Sex and the written word: a twin lineage older than the oldest profession. Let’s leave aside such hallowed suck ’n’ fuck-books as Donkey Girl Goes To Hollywood or Slut Squads From Mars right now – for a history lesson, the avid erotomaniac could do much worse than start with the carnal anger of the Psalms, proceed to the Kama Sutra and work all the way up to the auto-erotic vistas of Burroughs’ Naked Lunch. Or alternatively, one might save time and plough through De Sade’s 120 Days Of Sodom, which is pretty much a combination of all three in one consumer-friendly volume.
True, the best books about sex aren’t really “about” sex at all, but use lust as the thermonuclear charge that drives the narrative.

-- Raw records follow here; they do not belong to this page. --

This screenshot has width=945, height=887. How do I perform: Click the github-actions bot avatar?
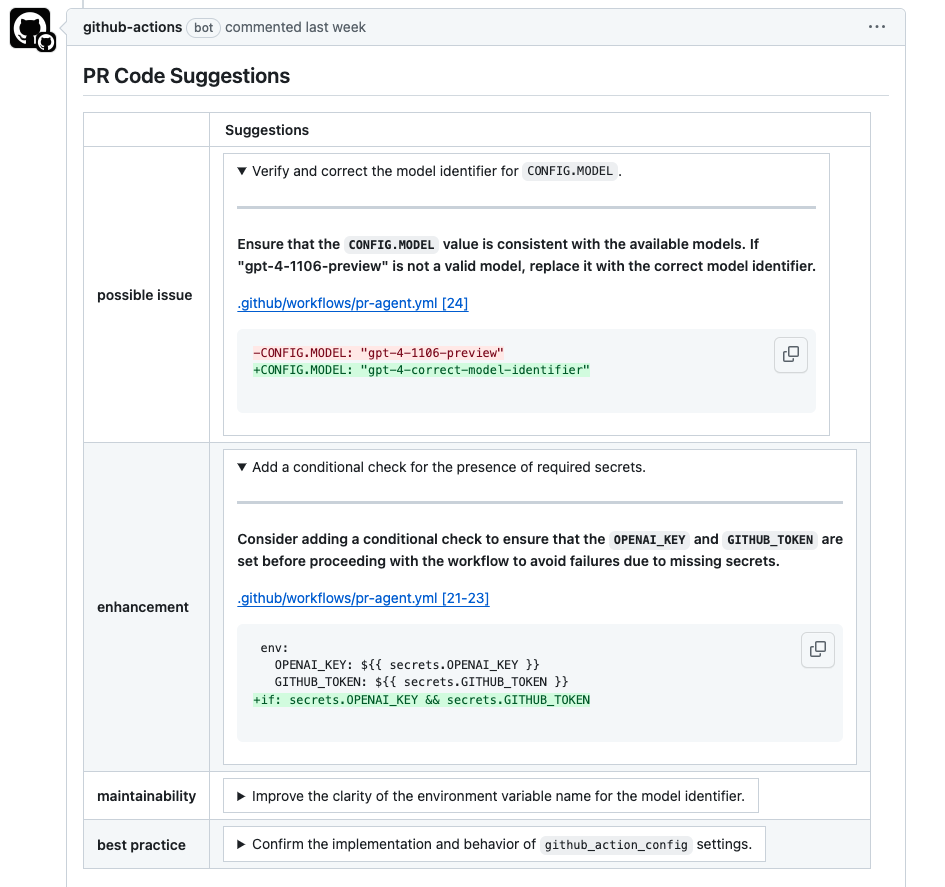32,28
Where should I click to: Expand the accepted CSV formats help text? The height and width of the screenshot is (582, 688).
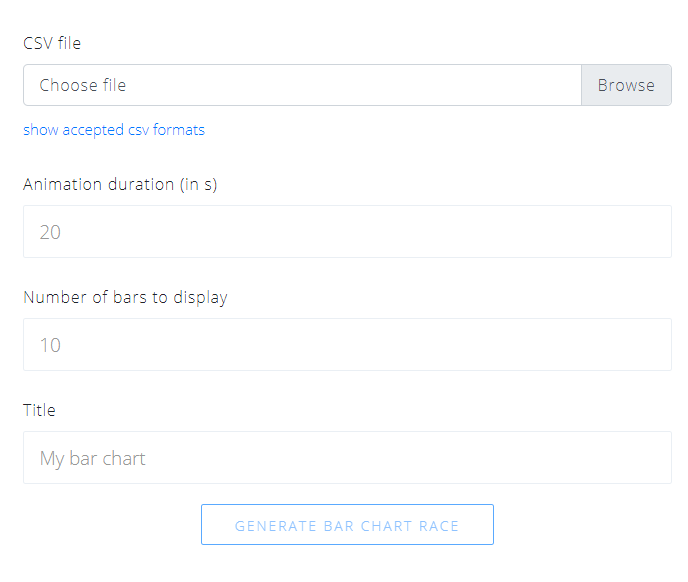(114, 130)
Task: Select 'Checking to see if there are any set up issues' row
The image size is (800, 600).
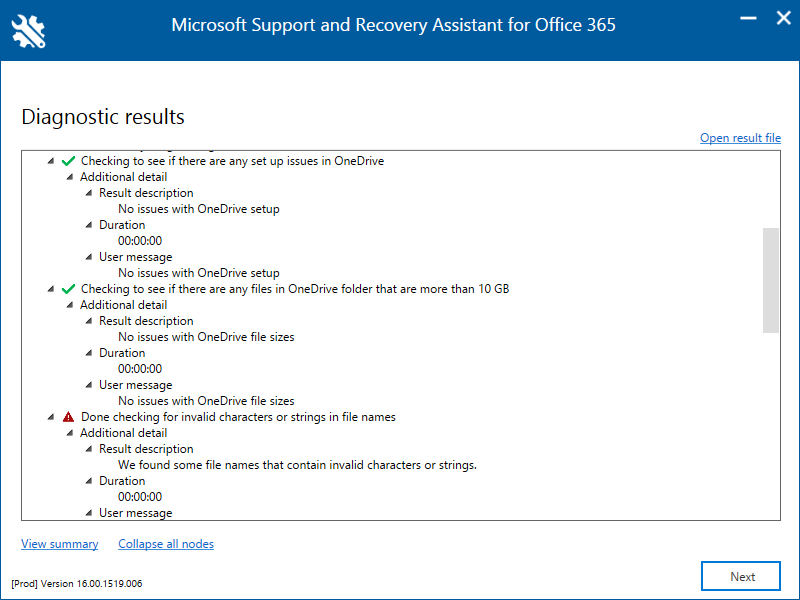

Sex scenes in fiction – from the Mills & Boon school of throbbing manhoods and heaving bosoms to Dennis Cooper’s shit-smelling fisting sessions – get mighty tedious if the yarn’s no cop.
In this respect, the French have always been the masters, whether producing their own homegrown scribes (check out George Bataille’s The Story Of The Eye, a slim but sexy novella much beloved of Bjork, and the pseudonymous Story Of O). In fact, the legendary Olympia Press kept itself afloat by publishing porno and avant-garde classics under the one roof.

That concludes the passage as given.